The Micro Pascal cross-compiler is coming a long nicely. User-defined functions or procedures aren’t supported yet. Neither are 8-bit characters or strings. FOR loops, IF-THEN-ELSE statements and 16-bit (unsigned) arithmetic operations do work! It can compile simple PASCAL programs like this:
VAR K : INTEGER; BEGIN FOR K:=20 DOWNTO 1 DO BEGIN WRITE(K*K); END END
Virtual machine instructions
The compiler emits instructions for a simple stack-based virtual machine. For example, the program above compiles to the following instructions:
0000 RESERVE 0002 0003 LIT 0014 0006 STOREP 0000 0009 LOAD 0000 000C LIT 0001 000F CGE 0010 JZ 0025 0013 LOAD 0000 0016 LOAD 0000 0019 MUL 001A WRITE 001B LOAD 0000 001E DEC 001F STOREP 0000 0022 JMP 0009
The ‘RESERVE 0002’ instruction allocates room for local variables on the call/return stack. In this case two bytes for the 16-bit integer K. ‘LIT 0014’ loads 14 hex (20 decimal) onto the operand stack. ‘STOREP 0000’ stores the value at the top of the operand stack (14 hex) into local memory 0, which is where K is stored. At the same time, the value is popped off the operand stack. So, these two instructions set K := 20.

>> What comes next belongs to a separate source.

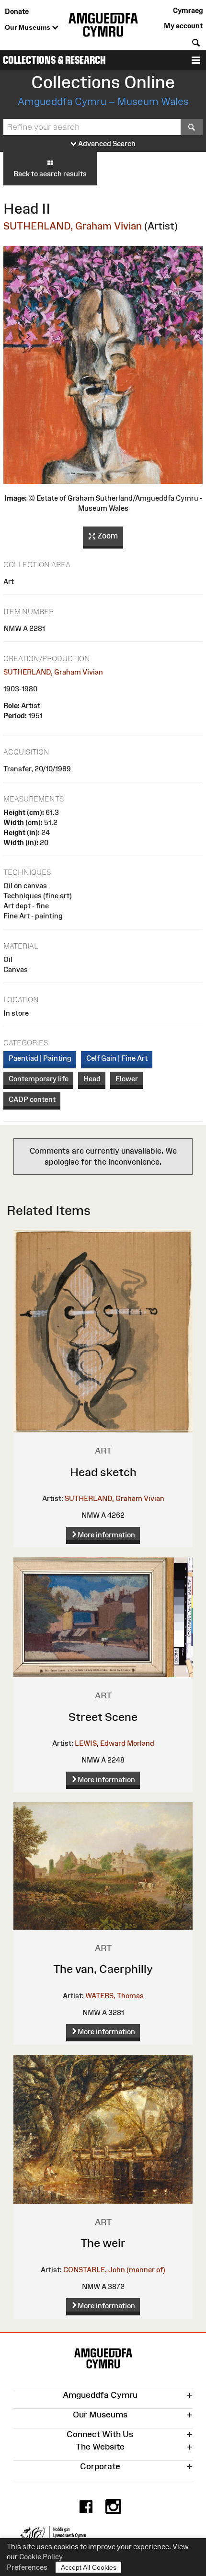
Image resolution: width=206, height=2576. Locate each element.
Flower (126, 1079)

Next, the value stored at memory location 0, again K, is loaded onto the stack. Then, a value of 1 is pushed onto the operand stack. The ‘CGE’, which means Compare Greater or Equal, compares the two top-most values on the stack, pops them off the stack, and pushes a 1 if the condition is true, or 0 if the condition is false.
If the top-most stack value is 0, JZ jumps to the address given as its argument. If not, it continues execution. The top-most stack value is always popped off. Here, the CGE and JZ check if we’re at the end of the loop. If so, a jump to address 25 is made: the program ends.
The instructions from 0013 to 001A square the value of K and print the result to the console. The instructions from 001B to 001F decrement the loop counter K. Finally, a jump to the end-of-loop code is made and the loop is conditionally executed again.
The abstract syntax tree
The Micro Pascal compiler generates the virtual machine code in the traditional way. A lexical analyzer reads the PASCAL source code and recognizes integers, strings, keywords, operators (+,-,/,*,:=,=,<,>,<=,>=,<>, ; , :), keywords (BEGIN, END, FOR, TO, DOWNTO, IF, THEN, ELSE, VAR, CONSTANT, WRITE, etc) and identifiers (variable/procedure/function names). When a part of the input is recognized, the type and position of occurrence is stored. This is termed a token.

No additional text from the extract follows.